WHAT NEEDS TO BE DONE —
Edit the items below so that "Filler Properties" reads "Filler Settings". Keep every other word the same.

Saved data entries —

= = =

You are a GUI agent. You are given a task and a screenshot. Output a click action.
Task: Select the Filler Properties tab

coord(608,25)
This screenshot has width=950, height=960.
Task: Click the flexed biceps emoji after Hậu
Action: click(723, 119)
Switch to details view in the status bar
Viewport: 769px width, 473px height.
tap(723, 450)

= = =

THE RESULT —
You are a GUI agent. You are given a task and a screenshot. Output a click action.
Task: Select the Filler Settings tab

coord(608,25)
This screenshot has width=950, height=960.
Task: Click the flexed biceps emoji after Hậu
Action: click(723, 119)
Switch to details view in the status bar
Viewport: 769px width, 473px height.
tap(723, 450)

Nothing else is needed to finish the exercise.